Nach Volker Kutschers Krimi „Der nasse Fisch“ haben Sie jetzt „Der Untertan“ illustriert. Was interessiert Sie an der damaligen Zeit?
Nun, im Gegensatz zum „Nassen Fisch“, der ja spät in der Weimarer Republik angesiedelt ist, entführt uns Heinrich Manns Roman in die fast naiv wirkende wilhelminische „Belle Époque“. Damals wurde das Militärische extrem glorifiziert, es war die Zeit der Stehkragen und Korsetts, der Säbel und Pickelhauben. Ich finde es faszinierend, wie sich in der Figur des Diederich Heßling die Hybris des deutschen Nationalstolzes ungeniert abzeichnet und die Katastrophe, in die das münden könnte, schon erahnen lässt.
Hatten Sie beim Lesen schon Szenen im Kopf, die Sie zeichnen wollten?
Ja, selbstverständlich.
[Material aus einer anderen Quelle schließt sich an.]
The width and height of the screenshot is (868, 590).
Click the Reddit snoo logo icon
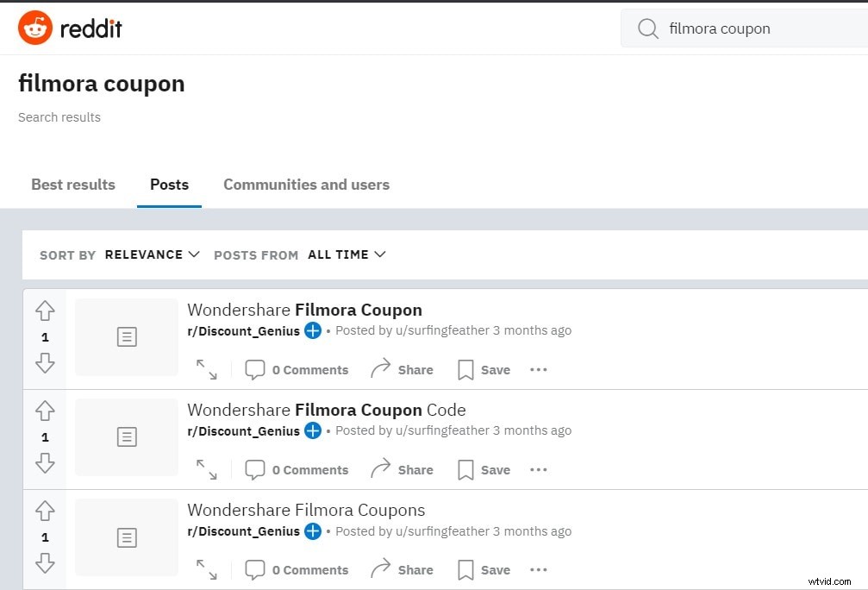pos(36,27)
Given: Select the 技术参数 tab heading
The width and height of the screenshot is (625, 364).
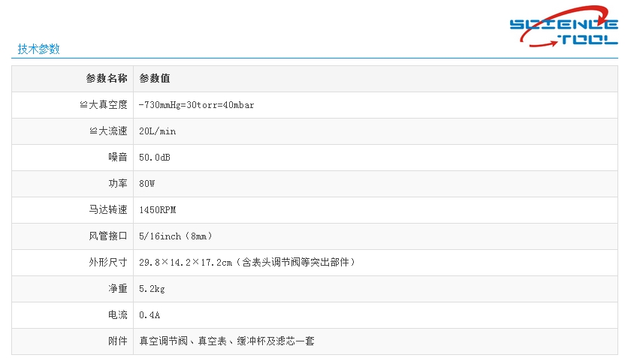Looking at the screenshot, I should click(38, 50).
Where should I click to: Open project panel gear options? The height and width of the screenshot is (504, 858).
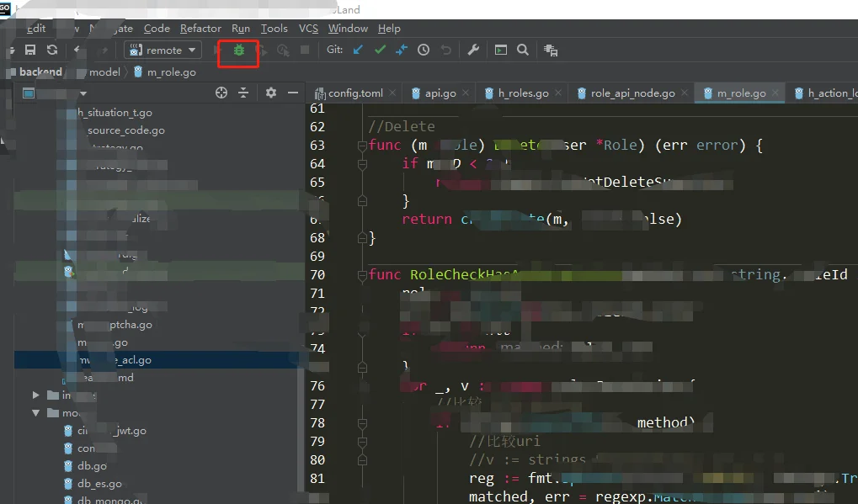tap(270, 93)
Viel zu viele. Der Roman ist ja „Kino im Kopf“. Es ist offensichtlich, welche Momente man darstellen möchte, es gibt ja tolle Schlüsselszenen! Ich hatte mir vorgenommen, die bekannte Verfilmung aus dem Jahr 1951 extra nicht zu schauen, um meine eigenen Bilder zu finden. Ich wollte „meinen“ Diederich zeichnen, „meine“ Guste. Das hat sich als großer Vorteil herausgestellt, da ich wirklich ganz andere Bilder erzeugen konnte, die sich dem Vergleich mit dem Film ganz entziehen. Mir war bei der Auswahl immer wichtig, dass meine Bilder eine Szene nicht nur „abbilden“, sondern mehrere Dimensionen vermitteln, Gefühle der Figuren und einen Eindruck der Epoche.
Warum ist „Der Untertan“ ein Klassiker für die Gegenwart?
Der Roman zeigt alles in extremer satirischer Überzeichnung, wie durch ein Mikroskop. Ich frage mich ständig: Wie würden solche Typen heute aussehen? Während ich den Roman erneut las, sah man wieder viele Reichskriegsflaggen in Berlin, und ich dachte: Da sind sie wieder, die Diederichs.